Legal Rules/Constitutional Law

Non-Delegation Doctrine

Quick Answer

What is the Non-Delegation Doctrine?

Congress may not delegate its legislative power to the executive branch or administrative agencies unless it provides an intelligible principle to guide the exercise of delegated authority. In practice, the Court has upheld virtually all delegations since 1935.

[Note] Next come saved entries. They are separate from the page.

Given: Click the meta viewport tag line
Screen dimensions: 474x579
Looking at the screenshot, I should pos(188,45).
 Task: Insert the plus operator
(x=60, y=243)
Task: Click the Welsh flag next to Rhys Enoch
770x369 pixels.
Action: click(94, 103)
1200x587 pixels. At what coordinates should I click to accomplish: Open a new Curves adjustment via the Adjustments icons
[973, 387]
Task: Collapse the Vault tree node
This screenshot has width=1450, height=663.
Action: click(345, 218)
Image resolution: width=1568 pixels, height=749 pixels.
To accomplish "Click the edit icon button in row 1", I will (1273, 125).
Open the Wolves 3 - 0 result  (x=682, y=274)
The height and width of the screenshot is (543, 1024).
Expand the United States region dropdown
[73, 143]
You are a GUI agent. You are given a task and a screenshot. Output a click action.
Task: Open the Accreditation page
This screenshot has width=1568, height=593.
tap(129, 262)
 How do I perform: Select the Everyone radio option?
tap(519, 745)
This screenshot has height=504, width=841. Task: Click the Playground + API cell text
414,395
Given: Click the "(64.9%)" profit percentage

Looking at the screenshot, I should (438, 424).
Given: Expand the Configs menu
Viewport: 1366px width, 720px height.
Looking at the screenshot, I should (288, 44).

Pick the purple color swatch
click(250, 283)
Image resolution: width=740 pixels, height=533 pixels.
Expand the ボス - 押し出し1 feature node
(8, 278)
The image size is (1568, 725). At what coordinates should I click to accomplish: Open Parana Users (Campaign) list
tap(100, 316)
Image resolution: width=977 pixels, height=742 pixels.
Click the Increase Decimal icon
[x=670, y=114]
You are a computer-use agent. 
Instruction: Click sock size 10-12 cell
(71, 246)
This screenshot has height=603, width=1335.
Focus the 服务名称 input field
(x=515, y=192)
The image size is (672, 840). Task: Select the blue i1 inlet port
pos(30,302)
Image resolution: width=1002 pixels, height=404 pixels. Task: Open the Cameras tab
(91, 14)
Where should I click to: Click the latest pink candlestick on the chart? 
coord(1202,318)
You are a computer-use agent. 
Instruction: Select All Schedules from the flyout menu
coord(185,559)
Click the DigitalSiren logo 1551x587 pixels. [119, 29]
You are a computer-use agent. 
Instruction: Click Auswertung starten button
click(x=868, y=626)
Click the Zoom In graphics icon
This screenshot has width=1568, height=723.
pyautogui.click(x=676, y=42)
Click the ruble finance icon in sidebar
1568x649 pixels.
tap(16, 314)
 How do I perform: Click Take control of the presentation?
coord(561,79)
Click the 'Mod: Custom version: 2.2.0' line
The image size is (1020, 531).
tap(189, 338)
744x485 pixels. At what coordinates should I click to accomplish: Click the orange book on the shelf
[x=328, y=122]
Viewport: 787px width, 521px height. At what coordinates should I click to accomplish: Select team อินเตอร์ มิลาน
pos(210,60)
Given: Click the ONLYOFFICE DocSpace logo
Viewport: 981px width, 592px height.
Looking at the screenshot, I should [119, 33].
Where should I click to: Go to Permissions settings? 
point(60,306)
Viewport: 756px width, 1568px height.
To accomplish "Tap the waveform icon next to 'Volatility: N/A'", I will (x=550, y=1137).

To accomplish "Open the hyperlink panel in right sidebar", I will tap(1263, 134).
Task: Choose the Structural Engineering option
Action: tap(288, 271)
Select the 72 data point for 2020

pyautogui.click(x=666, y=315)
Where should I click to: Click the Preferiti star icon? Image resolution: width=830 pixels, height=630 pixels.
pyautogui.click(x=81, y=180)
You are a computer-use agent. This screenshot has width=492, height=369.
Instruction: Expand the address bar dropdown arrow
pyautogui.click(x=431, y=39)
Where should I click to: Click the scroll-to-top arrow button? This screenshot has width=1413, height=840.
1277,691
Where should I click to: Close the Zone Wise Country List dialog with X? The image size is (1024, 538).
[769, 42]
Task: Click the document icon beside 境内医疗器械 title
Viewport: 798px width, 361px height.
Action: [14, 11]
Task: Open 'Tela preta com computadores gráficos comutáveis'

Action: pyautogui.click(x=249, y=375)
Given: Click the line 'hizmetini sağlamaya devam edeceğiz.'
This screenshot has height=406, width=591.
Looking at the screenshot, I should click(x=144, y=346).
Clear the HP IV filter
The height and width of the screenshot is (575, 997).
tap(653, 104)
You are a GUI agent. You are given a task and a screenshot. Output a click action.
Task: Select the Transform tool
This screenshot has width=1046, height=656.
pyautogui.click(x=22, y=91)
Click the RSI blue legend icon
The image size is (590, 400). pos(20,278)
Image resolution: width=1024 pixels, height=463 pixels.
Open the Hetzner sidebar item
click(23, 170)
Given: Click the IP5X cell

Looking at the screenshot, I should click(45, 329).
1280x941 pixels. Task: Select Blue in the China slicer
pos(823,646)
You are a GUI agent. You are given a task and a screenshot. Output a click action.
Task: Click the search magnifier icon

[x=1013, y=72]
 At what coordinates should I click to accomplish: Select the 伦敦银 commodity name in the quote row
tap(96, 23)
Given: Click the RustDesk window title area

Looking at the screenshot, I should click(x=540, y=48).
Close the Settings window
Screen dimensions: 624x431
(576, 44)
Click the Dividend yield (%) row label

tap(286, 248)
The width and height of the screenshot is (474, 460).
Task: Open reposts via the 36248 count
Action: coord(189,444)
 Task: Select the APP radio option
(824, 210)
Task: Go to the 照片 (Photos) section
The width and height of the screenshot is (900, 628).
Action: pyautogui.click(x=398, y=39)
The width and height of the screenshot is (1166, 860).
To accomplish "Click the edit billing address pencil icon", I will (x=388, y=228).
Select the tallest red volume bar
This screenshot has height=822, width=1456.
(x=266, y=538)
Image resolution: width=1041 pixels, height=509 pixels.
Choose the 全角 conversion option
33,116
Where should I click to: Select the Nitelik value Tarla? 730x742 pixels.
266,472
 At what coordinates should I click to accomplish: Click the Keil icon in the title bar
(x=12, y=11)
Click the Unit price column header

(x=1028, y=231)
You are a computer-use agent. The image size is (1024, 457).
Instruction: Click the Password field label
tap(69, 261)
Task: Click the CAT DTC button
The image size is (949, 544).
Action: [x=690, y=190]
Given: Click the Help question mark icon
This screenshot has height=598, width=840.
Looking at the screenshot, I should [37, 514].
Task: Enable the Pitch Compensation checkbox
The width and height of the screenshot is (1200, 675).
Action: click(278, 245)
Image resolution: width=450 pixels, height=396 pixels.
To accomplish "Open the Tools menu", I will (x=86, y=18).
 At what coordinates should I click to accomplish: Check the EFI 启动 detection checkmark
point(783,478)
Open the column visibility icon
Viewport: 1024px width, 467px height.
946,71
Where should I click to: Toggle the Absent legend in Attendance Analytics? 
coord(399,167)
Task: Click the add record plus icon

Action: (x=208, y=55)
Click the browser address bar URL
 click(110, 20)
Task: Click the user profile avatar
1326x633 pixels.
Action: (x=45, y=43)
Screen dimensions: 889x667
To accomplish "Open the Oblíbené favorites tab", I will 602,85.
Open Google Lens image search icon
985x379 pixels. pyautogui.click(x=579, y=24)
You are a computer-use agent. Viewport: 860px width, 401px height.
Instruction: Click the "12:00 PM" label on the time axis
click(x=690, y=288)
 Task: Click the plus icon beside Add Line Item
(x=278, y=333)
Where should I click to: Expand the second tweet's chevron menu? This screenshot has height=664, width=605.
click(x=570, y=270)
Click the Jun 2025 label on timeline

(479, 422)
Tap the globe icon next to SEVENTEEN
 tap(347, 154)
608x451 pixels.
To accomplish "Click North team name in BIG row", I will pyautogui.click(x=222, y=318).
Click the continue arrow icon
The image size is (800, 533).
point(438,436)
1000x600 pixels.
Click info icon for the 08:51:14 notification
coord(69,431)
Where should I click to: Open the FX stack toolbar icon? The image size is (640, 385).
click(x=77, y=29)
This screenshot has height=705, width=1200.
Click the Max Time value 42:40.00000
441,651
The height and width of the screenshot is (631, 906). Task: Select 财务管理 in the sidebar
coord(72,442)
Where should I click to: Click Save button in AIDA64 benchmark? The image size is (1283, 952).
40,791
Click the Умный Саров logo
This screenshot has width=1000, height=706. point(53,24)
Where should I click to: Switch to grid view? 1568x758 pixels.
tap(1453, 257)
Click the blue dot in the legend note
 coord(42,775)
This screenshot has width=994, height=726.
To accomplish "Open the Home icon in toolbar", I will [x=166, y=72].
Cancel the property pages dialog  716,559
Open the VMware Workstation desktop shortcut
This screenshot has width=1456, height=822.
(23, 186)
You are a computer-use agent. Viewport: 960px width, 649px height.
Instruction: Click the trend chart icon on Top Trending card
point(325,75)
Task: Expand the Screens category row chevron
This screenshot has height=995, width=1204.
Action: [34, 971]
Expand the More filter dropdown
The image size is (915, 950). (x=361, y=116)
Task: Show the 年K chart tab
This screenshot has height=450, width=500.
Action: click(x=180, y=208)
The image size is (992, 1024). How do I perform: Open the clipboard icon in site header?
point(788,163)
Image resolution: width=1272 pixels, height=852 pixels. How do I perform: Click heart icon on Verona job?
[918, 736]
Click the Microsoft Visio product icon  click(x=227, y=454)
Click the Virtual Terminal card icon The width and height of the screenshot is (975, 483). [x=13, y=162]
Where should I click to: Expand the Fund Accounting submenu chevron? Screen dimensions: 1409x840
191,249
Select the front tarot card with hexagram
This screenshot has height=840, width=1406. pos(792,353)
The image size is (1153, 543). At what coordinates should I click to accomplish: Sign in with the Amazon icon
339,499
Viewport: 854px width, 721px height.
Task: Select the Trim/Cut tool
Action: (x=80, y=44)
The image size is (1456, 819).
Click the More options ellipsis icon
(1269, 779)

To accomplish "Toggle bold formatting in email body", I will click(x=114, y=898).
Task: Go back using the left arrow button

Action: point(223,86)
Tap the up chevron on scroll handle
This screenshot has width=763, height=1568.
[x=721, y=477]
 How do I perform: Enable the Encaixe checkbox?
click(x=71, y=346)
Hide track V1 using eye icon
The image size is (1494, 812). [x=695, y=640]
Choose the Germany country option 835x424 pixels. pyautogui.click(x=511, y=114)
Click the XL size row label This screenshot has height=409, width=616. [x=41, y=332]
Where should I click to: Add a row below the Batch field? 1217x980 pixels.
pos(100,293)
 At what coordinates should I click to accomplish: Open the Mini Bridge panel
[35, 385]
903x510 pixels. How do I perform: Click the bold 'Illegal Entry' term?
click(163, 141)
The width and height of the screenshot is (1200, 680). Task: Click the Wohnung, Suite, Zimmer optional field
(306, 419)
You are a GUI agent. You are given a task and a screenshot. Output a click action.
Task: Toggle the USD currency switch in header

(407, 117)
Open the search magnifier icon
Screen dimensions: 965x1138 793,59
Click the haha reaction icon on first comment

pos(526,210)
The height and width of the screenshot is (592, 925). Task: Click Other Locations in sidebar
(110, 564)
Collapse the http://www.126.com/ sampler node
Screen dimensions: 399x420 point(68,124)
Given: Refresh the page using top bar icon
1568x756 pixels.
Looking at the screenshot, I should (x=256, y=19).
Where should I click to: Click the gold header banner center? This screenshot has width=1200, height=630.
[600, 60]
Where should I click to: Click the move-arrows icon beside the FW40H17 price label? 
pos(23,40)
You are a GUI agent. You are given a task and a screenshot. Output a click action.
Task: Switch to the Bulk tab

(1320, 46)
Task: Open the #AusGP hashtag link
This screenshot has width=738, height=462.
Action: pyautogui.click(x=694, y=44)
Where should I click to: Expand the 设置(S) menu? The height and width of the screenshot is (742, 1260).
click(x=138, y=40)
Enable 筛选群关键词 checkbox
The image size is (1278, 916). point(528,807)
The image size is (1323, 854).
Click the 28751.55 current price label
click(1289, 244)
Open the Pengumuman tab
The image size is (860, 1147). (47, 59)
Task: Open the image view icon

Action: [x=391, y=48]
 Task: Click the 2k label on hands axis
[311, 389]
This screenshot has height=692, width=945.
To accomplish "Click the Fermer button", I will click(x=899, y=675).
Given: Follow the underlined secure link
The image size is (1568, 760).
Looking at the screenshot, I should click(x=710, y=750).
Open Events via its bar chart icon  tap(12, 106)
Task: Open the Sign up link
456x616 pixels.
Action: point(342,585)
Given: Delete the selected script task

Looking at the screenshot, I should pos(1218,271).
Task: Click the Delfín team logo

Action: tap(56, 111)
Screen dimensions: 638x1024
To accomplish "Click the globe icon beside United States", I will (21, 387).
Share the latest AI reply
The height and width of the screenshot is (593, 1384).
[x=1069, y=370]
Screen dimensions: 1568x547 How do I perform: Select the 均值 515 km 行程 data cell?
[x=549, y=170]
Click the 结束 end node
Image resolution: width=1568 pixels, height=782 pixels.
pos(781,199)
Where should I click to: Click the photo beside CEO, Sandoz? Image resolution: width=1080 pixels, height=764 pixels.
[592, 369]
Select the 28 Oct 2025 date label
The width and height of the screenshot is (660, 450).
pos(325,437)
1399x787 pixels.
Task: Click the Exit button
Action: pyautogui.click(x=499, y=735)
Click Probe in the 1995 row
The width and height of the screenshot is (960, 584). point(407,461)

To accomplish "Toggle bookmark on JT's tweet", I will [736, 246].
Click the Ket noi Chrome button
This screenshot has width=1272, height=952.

Source: A.L.A. Schechter Poultry Corp. v. United States, 295 U.S. 495 (1935)

Definition

The Non-Delegation Doctrine holds that Congress may not delegate its legislative power to the executive branch or to administrative agencies. Rooted in Article I, Section 1 of the Constitution, which vests all legislative powers in Congress, the doctrine serves as a structural safeguard ensuring democratic accountability for lawmaking. However, the Court has recognized that Congress may delegate authority to agencies and the executive, provided it supplies an intelligible principle to guide the delegee's exercise of discretion.

The intelligible principle test was articulated in J.W. Hampton, Jr., & Co. v. United States (1928), and it requires that Congress lay down an intelligible principle to which the person or body authorized to act is directed to conform. In practice, this test is extremely deferential. The Supreme Court has struck down only two statutes on non-delegation grounds, both in 1935: Panama Refining Co. v. Ryan and A.L.A. Schechter Poultry Corp. v. United States. Since then, no federal statute has been invalidated for violating the non-delegation doctrine, and the Court has upheld sweeping delegations with vague standards such as in the public interest, convenience, and necessity.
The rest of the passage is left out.